Goals
1. In the passage on predictive marketing, translate this sentence into Spanish: "This forecasting is done using predictive analytics."
2. Reproduce verbatim the stretch of the passage on predictive marketing from "Measurement Models for" through "purchase, convert, etc.".

Selected passage
Start

1. What is predictive marketing?

2. Predictive analytics models: cluster, propensity, recommendations filtering

3. What predictive marketing can do for you

4. Other factors to keep in mind

A large part of B2B marketing success hinges on B2B marketing strategy. Teams put in hours of time and effort to come up with robust, encompassing plans to drive growth. However, it's impossible to determine how exactly your strategy will pan out...until now. Enter: Predictive Marketing

What is Predictive Marketing?

As is evident from the name, Predictive Marketing helps marketers predict their marketing outcomes in terms of expected traffic, expected leads, conversions and impact on ROI at various touch-points

In other words, predictive marketing is the process of forecasting the influence of marketing campaigns and tactics with the help of:

  • Historical data on audience behaviour
  • Consumer research
  • Purchasing history of target consumers
  • Holistic marketing analytics

This forecasting is done using predictive analytics. B2C/E-commerce firms like H&M and Amazon already use this to predict products that their consumers would be interested in buying based on their current search keywords and products that they are clicking and opening in the catalogue, their past purchases, what other products similar consumers have purchased after similar search queries, purchases, items, etc

Measurement Models for Predictive Analytics

  1. Cluster Models: These models are used to segment consumer based on behavioural data  (past purchases, brand engagement, etc) and demographic data. The most common predictive algorithms used for clustering are behavioural clustering, product-based clustering, and brand-based clustering.

  1. Propensity Models: As the name suggests, these models are used to evaluate consumers’ tendencies or inclinations to act/engage in specific way. These model evaluate the likelihood of a consumer to purchase, convert, etc. 

  1. Recommendation Filtering: H&M, Amazon and Netflix are some of the most common examples of firm's that use recommendation filtering. It refers to using past purchases or consumption history to find other sales/revenue opportunities. 

What can Predictive Analytics do
for B2B Marketers?

End

Information provided
Start

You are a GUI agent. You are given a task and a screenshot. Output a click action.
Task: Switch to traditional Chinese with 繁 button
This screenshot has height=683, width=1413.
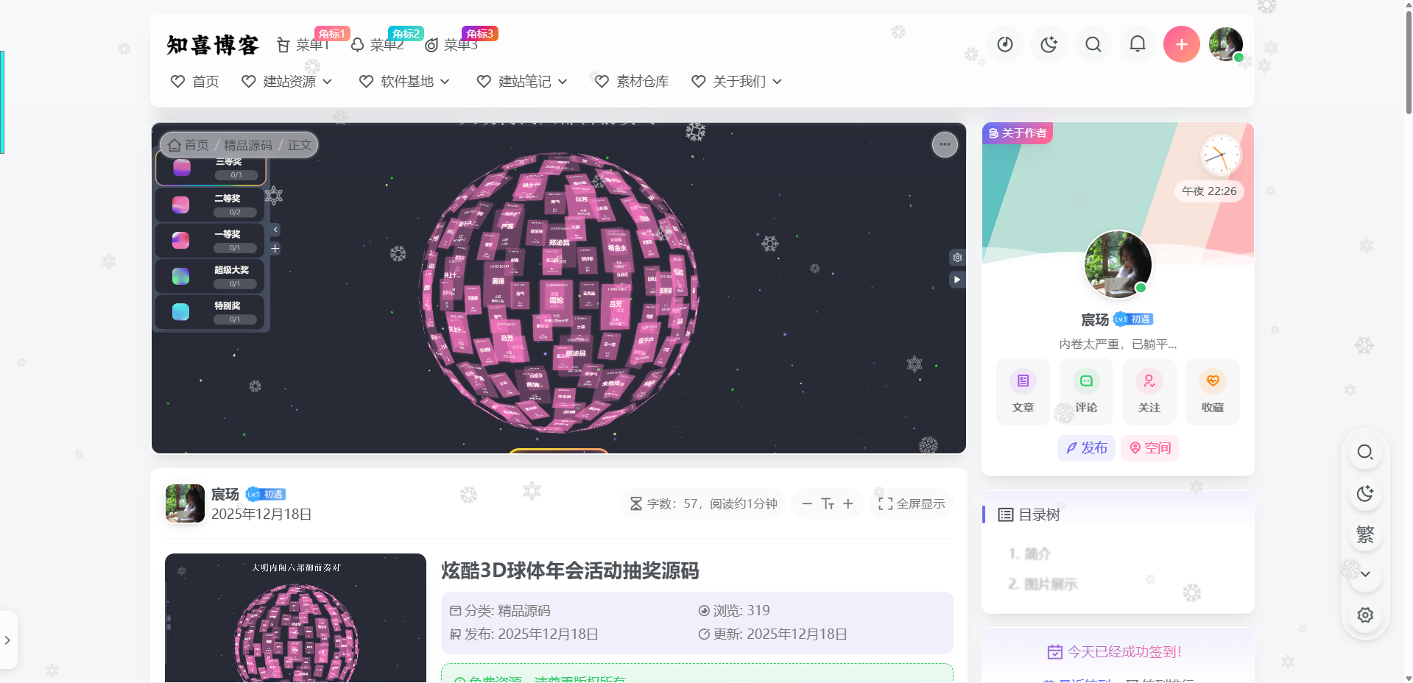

End

Problem solutions
1. Esta previsión se realiza mediante análisis predictivo.

2.
Measurement Models for Predictive Analytics

  1. Cluster Models: These models are used to segment consumer based on behavioural data  (past purchases, brand engagement, etc) and demographic data. The most common predictive algorithms used for clustering are behavioural clustering, product-based clustering, and brand-based clustering.

  1. Propensity Models: As the name suggests, these models are used to evaluate consumers’ tendencies or inclinations to act/engage in specific way. These model evaluate the likelihood of a consumer to purchase, convert, etc.